* start Listed records *
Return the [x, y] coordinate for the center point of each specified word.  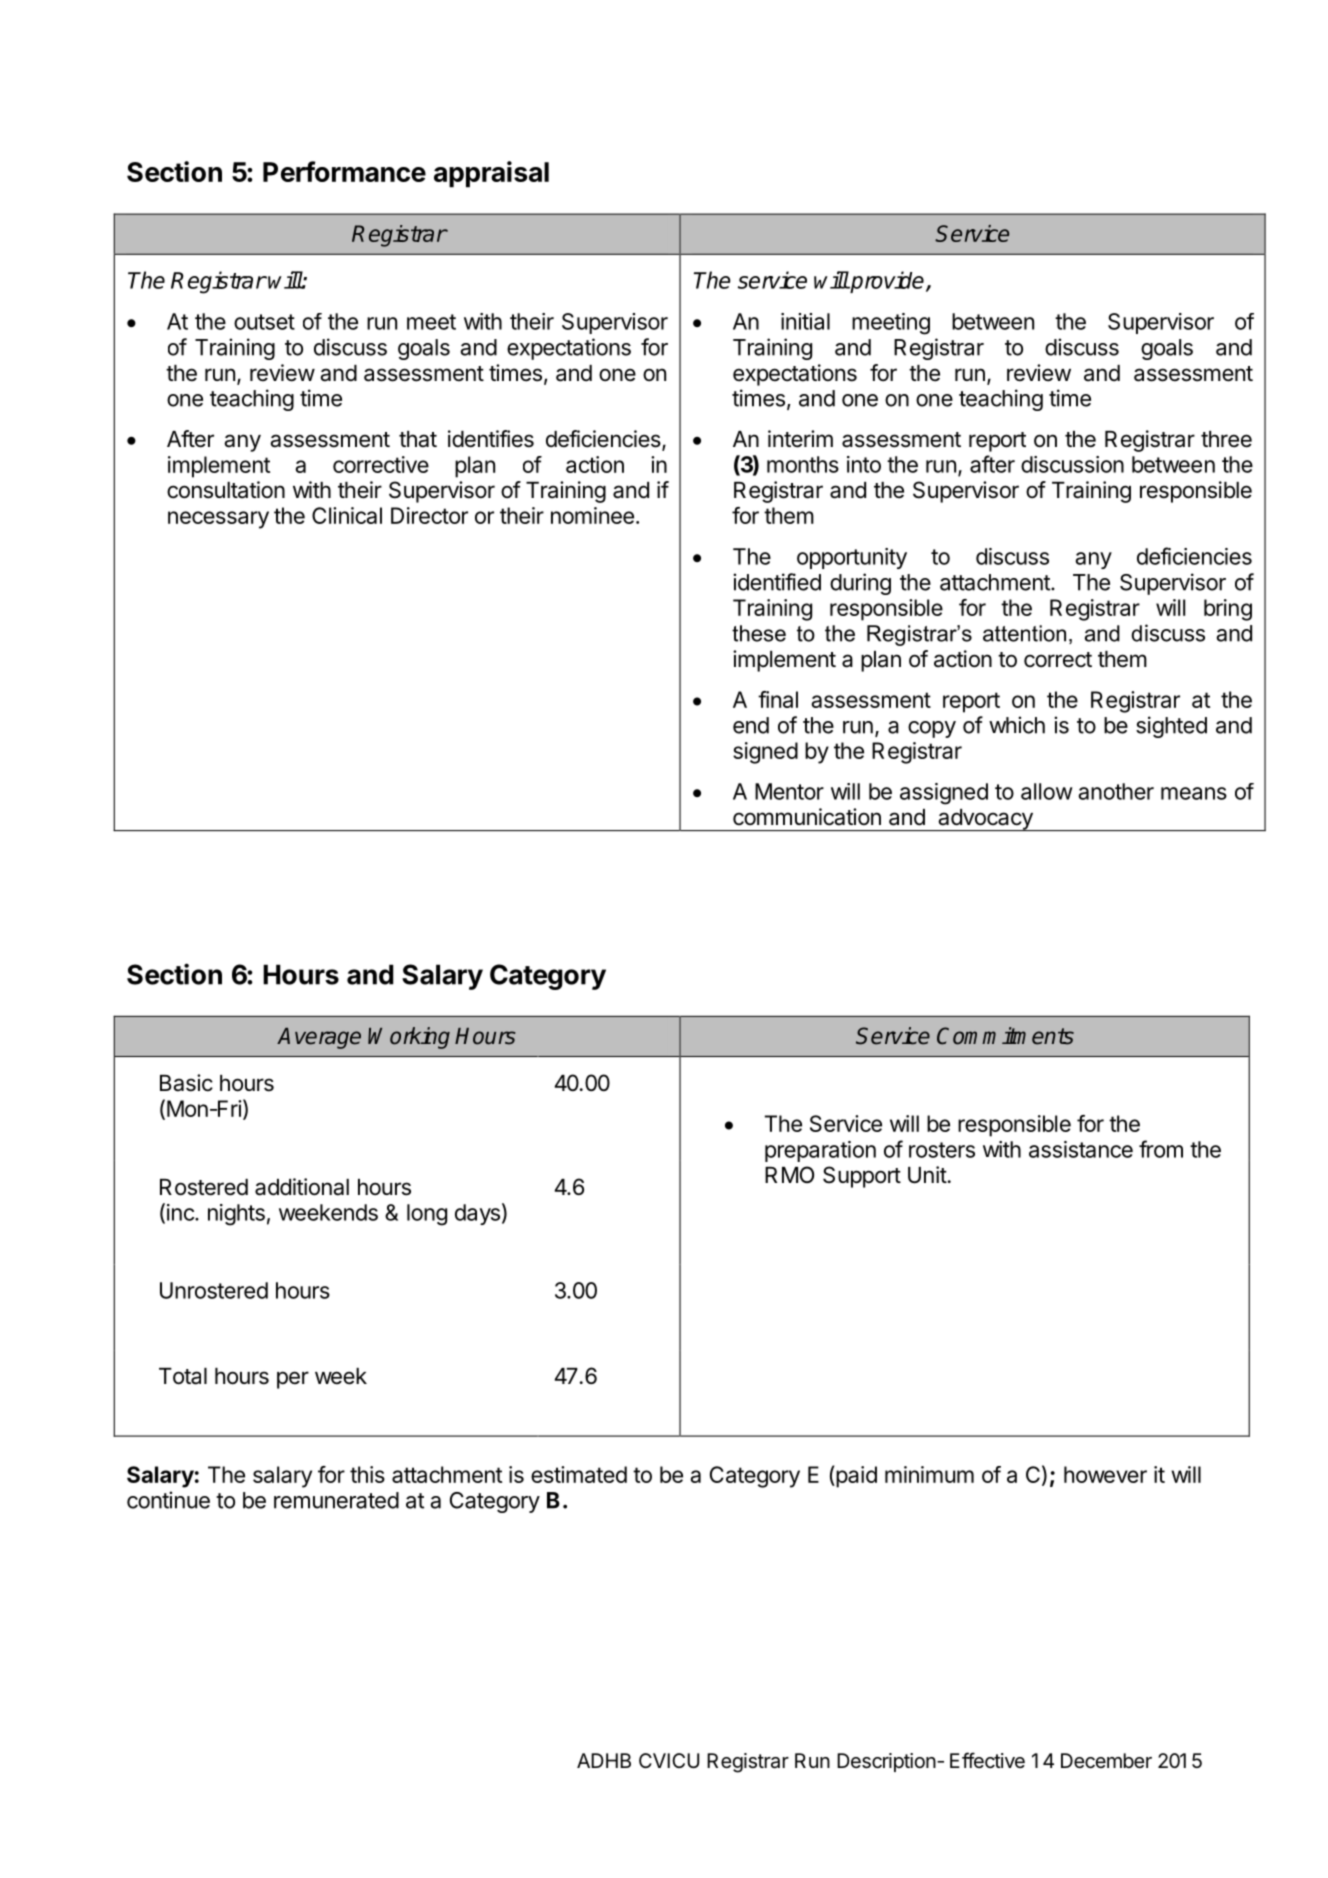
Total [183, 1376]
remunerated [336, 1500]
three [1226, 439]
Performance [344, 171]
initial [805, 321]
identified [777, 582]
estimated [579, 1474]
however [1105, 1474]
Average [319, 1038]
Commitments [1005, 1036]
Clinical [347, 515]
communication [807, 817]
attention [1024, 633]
* end Listed records *
• _Work to do_:
Copy the listing above word for word, leaving out the pictures.

• _Expected output_:
Return the [x, y] coordinate for the center point of each specified word.  
Total [183, 1376]
remunerated [336, 1500]
three [1226, 439]
Performance [344, 171]
initial [805, 321]
identified [777, 582]
estimated [579, 1474]
however [1105, 1474]
Average [319, 1038]
Commitments [1005, 1036]
Clinical [347, 515]
communication [807, 817]
attention [1024, 633]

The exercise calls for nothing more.